_Task instructions_
Render the stretch of the entries from the line that contains "You are a computer-use" through the line that contains "(294, 1586)", ends included, as a Markdown table with the columns Row and Line, omitting blank lines and leaving the pictures out.

_Data_
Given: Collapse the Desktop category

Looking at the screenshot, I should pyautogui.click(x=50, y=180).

---

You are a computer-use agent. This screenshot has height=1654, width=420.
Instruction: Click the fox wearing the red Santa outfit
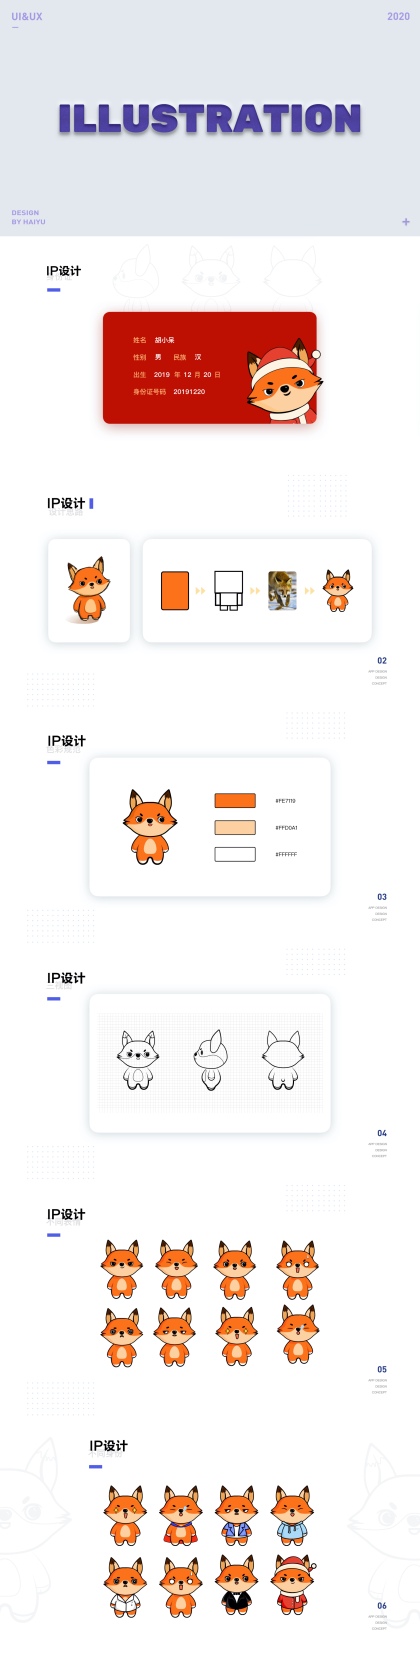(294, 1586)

_Answer in full_
| Row | Line |
|---|---|
| 1 | You are a computer-use agent. This screenshot has height=1654, width=420. |
| 2 | Instruction: Click the fox wearing the red Santa outfit |
| 3 | (294, 1586) |